→ **WHAT TO DO**
Only the lines below starting at the one containing "Травень 2019 (691, 2300)" and ending at the one containing "Березень 2018 (693, 2446)" belong in the answer, each copied exactly.

→ **RECORDED INFORMATION**
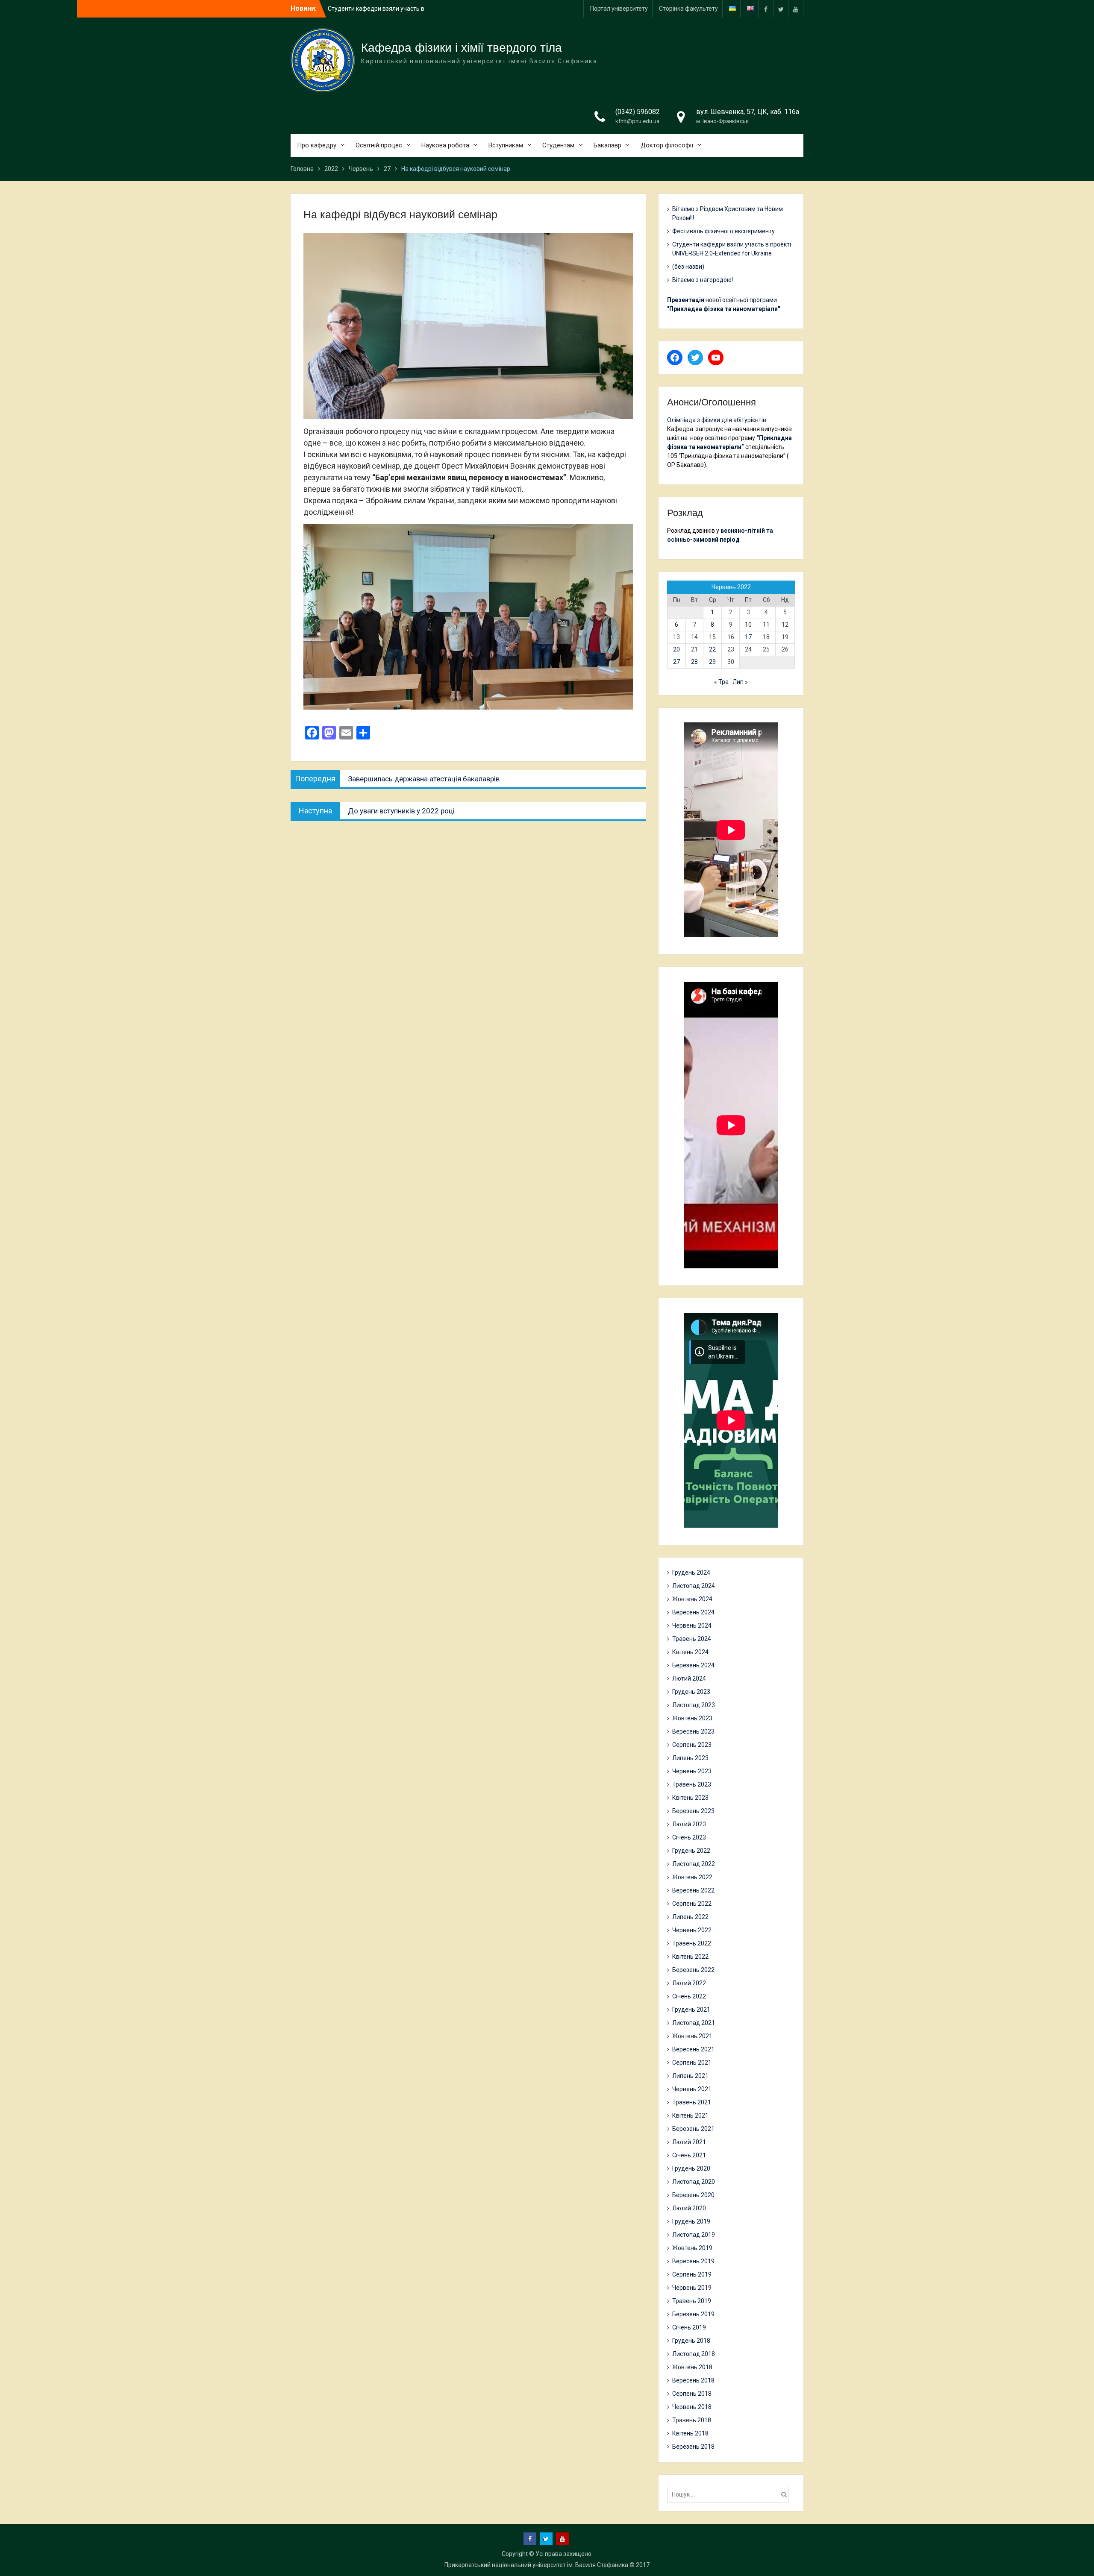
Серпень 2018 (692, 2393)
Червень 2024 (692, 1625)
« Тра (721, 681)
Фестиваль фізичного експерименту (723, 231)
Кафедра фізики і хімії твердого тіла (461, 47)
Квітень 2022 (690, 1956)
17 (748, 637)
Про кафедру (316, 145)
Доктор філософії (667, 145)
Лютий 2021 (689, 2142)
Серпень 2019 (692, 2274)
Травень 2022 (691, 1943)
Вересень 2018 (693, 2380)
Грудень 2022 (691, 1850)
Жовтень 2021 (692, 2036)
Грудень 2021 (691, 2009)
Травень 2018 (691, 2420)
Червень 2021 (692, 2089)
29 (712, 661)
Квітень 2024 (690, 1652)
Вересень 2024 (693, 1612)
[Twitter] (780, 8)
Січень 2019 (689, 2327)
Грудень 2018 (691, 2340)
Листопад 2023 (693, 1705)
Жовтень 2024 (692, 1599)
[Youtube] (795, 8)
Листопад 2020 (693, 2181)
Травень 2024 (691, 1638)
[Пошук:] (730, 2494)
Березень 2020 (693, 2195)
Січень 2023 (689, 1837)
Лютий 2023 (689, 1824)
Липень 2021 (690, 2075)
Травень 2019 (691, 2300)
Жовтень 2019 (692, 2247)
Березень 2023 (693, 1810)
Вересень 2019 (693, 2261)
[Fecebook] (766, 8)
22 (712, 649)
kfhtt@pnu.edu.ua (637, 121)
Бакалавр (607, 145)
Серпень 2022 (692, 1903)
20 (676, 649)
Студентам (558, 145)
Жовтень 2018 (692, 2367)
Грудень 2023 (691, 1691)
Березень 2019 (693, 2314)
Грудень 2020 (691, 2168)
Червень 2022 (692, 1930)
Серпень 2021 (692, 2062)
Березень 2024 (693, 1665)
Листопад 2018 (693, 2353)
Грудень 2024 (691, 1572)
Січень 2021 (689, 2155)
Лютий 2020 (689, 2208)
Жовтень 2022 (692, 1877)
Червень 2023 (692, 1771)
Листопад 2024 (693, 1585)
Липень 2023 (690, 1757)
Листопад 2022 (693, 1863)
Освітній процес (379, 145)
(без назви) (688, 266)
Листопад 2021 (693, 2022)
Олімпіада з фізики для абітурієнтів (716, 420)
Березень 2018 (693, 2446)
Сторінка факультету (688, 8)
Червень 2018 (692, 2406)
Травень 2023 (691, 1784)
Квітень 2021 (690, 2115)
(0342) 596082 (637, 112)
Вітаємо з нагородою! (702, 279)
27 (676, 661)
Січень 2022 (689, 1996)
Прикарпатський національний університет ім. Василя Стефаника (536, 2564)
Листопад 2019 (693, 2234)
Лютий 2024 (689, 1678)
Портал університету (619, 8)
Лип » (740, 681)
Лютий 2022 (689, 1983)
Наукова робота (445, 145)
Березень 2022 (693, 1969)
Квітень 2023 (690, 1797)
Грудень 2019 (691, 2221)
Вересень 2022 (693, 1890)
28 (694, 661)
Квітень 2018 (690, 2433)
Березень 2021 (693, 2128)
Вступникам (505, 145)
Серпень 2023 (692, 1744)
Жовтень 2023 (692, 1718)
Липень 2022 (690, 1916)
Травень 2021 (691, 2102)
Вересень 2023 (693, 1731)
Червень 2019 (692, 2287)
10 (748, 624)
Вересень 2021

→ **ANSWER TO THIS PROBLEM**
Травень 2019 (691, 2300)
Жовтень 2019 (692, 2247)
Березень 2023 (693, 1810)
Вересень 2019 (693, 2261)
[Fecebook] (766, 8)
22 (712, 649)
kfhtt@pnu.edu.ua (637, 121)
Бакалавр (607, 145)
Серпень 2022 (692, 1903)
20 (676, 649)
Студентам (558, 145)
Жовтень 2018 (692, 2367)
Грудень 2023 (691, 1691)
Березень 2019 (693, 2314)
Грудень 2020 (691, 2168)
Червень 2022 (692, 1930)
Серпень 2021 (692, 2062)
Березень 2024 (693, 1665)
Листопад 2018 (693, 2353)
Грудень 2024 (691, 1572)
Січень 2021 (689, 2155)
Лютий 2020 (689, 2208)
Жовтень 2022 (692, 1877)
Червень 2023 (692, 1771)
Листопад 2024 (693, 1585)
Липень 2023 (690, 1757)
Листопад 2022 (693, 1863)
Освітній процес (379, 145)
(без назви) (688, 266)
Листопад 2021 (693, 2022)
Олімпіада з фізики для абітурієнтів (716, 420)
Березень 2018 (693, 2446)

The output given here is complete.